### TASK DIRECTIONS
Copy, word for word, the lines below from the one containing "Given: Open the shopping cart icon" up to and including the one containing "The height and", with pictures left out.

### Saved data entries
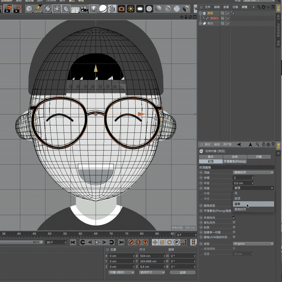Open the 顶端 cap type dropdown
Viewport: 282px width, 282px height.
(x=253, y=173)
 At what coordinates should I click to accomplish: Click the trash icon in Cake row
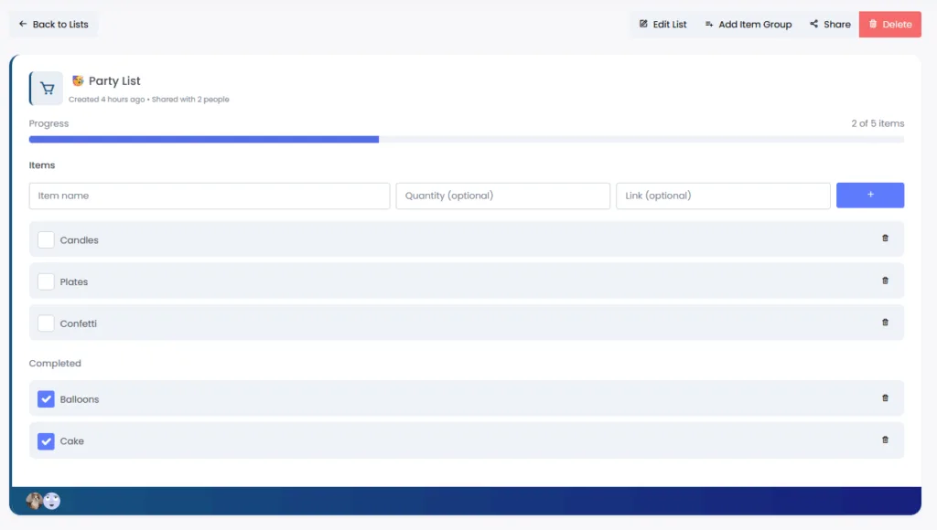coord(885,440)
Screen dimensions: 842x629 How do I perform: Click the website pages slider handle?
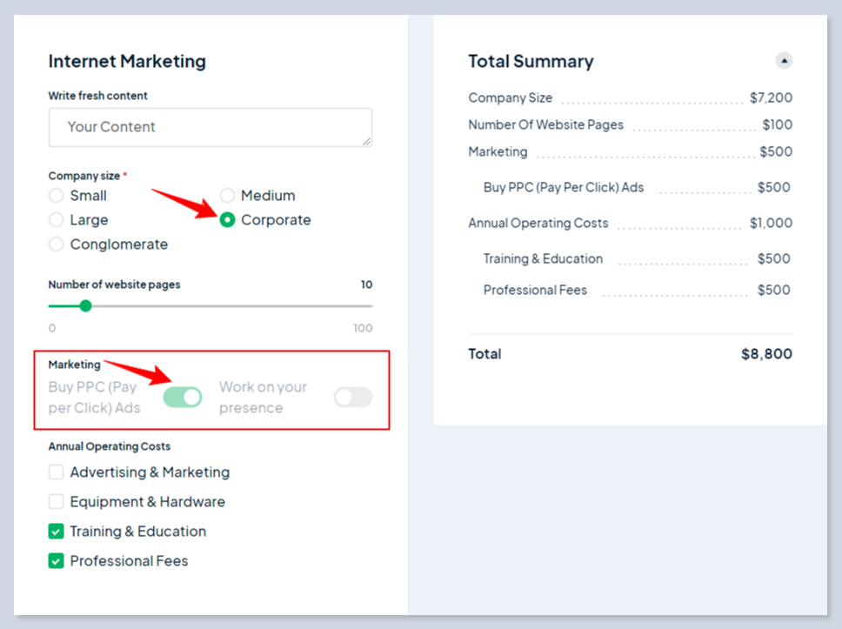[x=85, y=305]
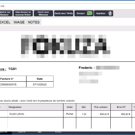Switch to the EXCEL tab

click(x=5, y=22)
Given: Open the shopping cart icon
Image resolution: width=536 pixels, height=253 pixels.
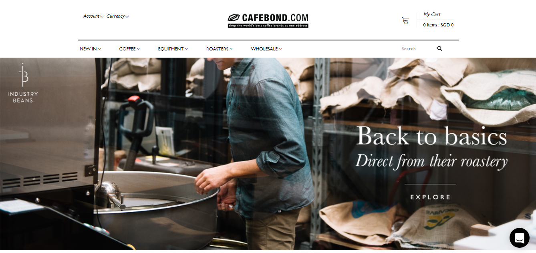Looking at the screenshot, I should [405, 20].
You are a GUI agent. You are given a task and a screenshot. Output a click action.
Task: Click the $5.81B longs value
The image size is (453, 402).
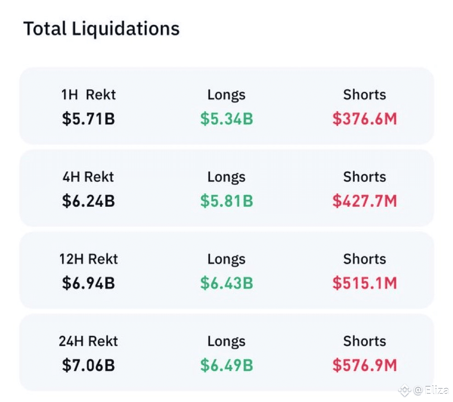click(x=227, y=201)
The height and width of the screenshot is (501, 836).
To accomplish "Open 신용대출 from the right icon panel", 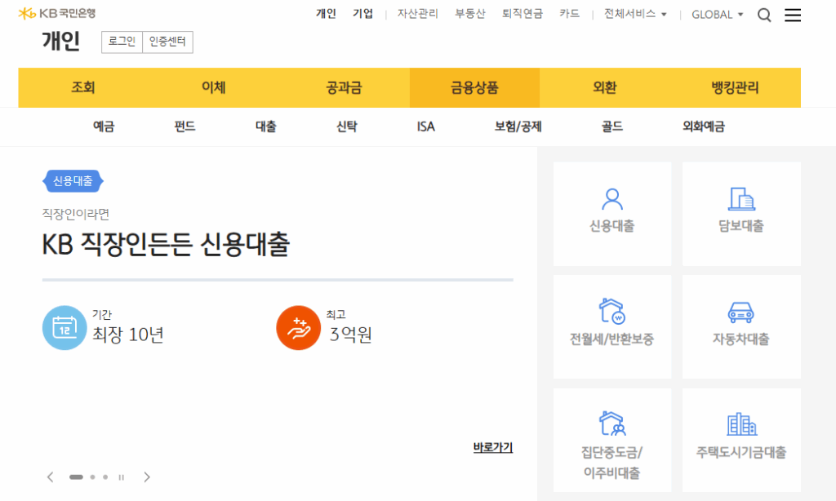I will tap(611, 213).
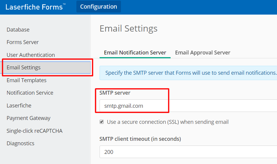This screenshot has width=277, height=164.
Task: Click the SMTP server input field
Action: point(188,106)
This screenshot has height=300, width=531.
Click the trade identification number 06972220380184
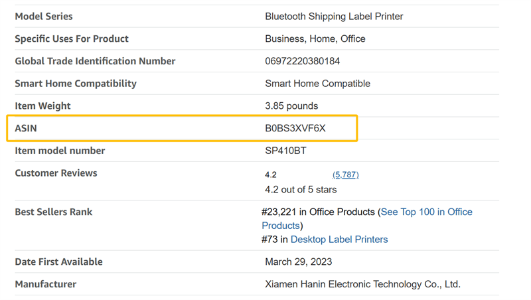click(302, 61)
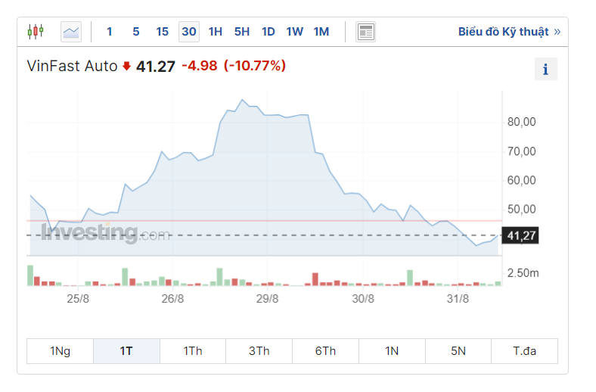596x392 pixels.
Task: Select the 15 minute interval
Action: click(x=163, y=32)
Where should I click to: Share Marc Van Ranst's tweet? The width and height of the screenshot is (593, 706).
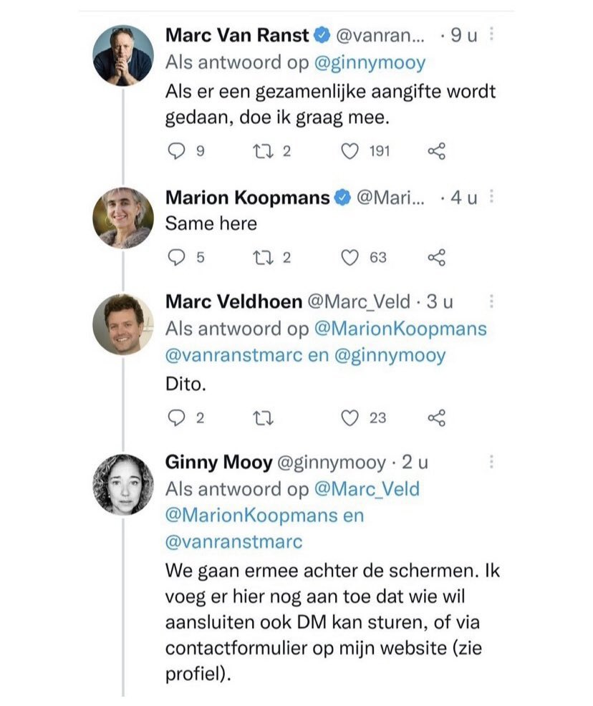click(436, 151)
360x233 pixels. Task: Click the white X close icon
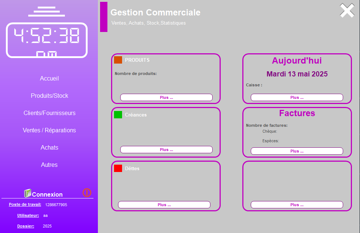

### EXERCISE RESPONSE
Given: Open the shopping cart icon
Image resolution: width=536 pixels, height=253 pixels.
Looking at the screenshot, I should [405, 20].
You are a GUI agent. You are given a task and a screenshot. Output a click action.
Task: Click the $5.81B longs value
The image size is (453, 402).
click(x=227, y=201)
The height and width of the screenshot is (501, 836).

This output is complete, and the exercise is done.